Butylated hydroxyanisole (BHA), a synthetic monophenolic antioxidant, has two isomers, 2-tert-butyl-4-hydroxyanisole (2-BHA) and 3-tert-butyl-4-hydroxyanisole (3-BHA), according to the site of tert-butyl group on the benzene ring (Figure S1). The commercial product is a mixture, typically consisting of 10% 2-BHA and 90% 3-BHA. Considering its superior properties in preventing lipid oxidation, BHA has been authorized for its usage in food industry since late 1950s to delay deterioration, rancidity and discoloration of oils, fats and lipid-containing foods during processing, packing and storage, thus extending their shelf-lives [1,2]. The wide usage of BHA potentially results in substantial releases into the environment. Subsequently, BHA was detected in various environmental media, like municipal sewage sludge, surface water and commercially farmed fish [[3], [4], [5], [6], [7], [8]]. Due to all sorts of unintended exposures like other reported synthetic phenolic antioxidants (SPAs), BHA contributed to prevalent human burden in population at large [9]. The extensive environmental occurrence of BHA and the potential human exposure suggested the high importance of its biosafety evaluation.
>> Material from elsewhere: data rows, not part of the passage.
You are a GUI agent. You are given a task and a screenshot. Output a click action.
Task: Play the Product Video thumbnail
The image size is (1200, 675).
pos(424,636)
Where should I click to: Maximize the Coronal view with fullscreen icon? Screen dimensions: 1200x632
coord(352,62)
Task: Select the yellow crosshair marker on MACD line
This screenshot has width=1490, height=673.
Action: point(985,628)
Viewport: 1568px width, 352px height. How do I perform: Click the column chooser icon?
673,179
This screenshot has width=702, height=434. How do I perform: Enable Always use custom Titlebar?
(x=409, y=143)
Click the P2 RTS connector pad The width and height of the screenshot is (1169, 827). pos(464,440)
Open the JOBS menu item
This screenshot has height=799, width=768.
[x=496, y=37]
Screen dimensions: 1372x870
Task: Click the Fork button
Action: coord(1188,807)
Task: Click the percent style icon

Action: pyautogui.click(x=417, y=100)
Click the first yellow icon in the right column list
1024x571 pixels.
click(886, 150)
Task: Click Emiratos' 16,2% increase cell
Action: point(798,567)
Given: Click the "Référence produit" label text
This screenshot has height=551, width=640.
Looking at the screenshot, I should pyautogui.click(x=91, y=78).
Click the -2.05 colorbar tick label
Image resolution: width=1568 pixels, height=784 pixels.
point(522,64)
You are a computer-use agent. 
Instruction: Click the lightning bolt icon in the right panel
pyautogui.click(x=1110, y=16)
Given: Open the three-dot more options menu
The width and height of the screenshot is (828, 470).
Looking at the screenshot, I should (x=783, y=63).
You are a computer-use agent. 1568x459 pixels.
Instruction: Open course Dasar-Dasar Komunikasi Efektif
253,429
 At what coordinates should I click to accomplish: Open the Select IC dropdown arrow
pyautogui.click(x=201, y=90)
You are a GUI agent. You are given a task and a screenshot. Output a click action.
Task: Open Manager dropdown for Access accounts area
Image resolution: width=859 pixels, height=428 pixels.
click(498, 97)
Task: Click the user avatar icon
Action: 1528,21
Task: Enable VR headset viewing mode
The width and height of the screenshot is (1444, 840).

The accumulating data has been gathered for the biological effects of BHA from diverse aspects in recent years. Some studies revealed that BHA exerted beneficial effects, regarding its anti-tumor effects [[10], [11], [12], [13]], potentially being a promise in clinic therapy. Nevertheless, the toxicological studies revealed that BHA was genotoxic [14,15], and could cause adverse effects towards developmental and reproductive systems [[16], [17], [18]]. The studies on the endocrine disrupting effects showed that BHA could exert estrogenic or anti-estrogenic activities [19,20]. Steroidogenesis assay indicated that BHA significantly induced estrogen secretion, thus perturbing the steroid hormone hemostasis in vivo [21]. Considering the fact that endocrine disrupting chemicals (EDCs) can contribute to the etiology of obesity and high fat diet is commonly involved in this pathology [22], whether BHA, a potential endocrine disruptor abundant in lipid-containing foods, might perturb adipogenesis and induce obesity development was worthy of being studied. What’s more, previous studies mainly reported the toxicological effects of BHA mixture, further exploration on the specific differences in two BHA isomer-induced effects was thus needed.

Adipose tissue, a dynamic organ primarily composed of adipocytes, plays a crucial role in lipid metabolism, whole-body insulin sensitivity and systemic energy homeostasis. Its dysfunction can cause health risks, including obesity and the associated metabolic abnormalities, such as, insulin resistance, type 2 diabetes, cardiovascular disease or hypertension [23,24]. A growing body of epidemic evidence has revealed the steadily increasing incidence of obesity or overweight around the world over the last several decades, especially for children [25]. The roles of EDCs have now been recognized in the mediation of adipose physiology and energy metabolism [26,27], besides lifestyle changes. A cluster of EDCs, such as tributyltin (TBT), bisphenol A (BPA) and flame retardants, have been shown to alter adipogenesis and predispose individuals to gain weight, thus being considered as environmental obesogens [[28], [29], [30]]. The adipose tissue is likely a critical target for obesogens [31], and 3T3-L1 cell differentiation model has been well established for the screening of environmental obesogens [32,33]. The enhanced lipid accumulation observed in BHA exposed Crypthecodinium cohnii [34] and its affinity for fatty tissues [35] suggested the possibility of this compound as an obesogen. Due to the lack of evidences showing that BHA isomers might perturb adipogenesis in mamals, testing their effects on 3T3-L1 cell differentiation would be helpful to reveal their potential risks in inducing human obesity from the prevalent food additive uasge.

The present study firstly evaluated the effects of BHA isomers on adipogenesis using 3T3-L1 confluent cell differentiation. The findings on BHA-induced perturbation in adipogenesis would be helpful for guiding the sound control of this chemical’s usage in food industries.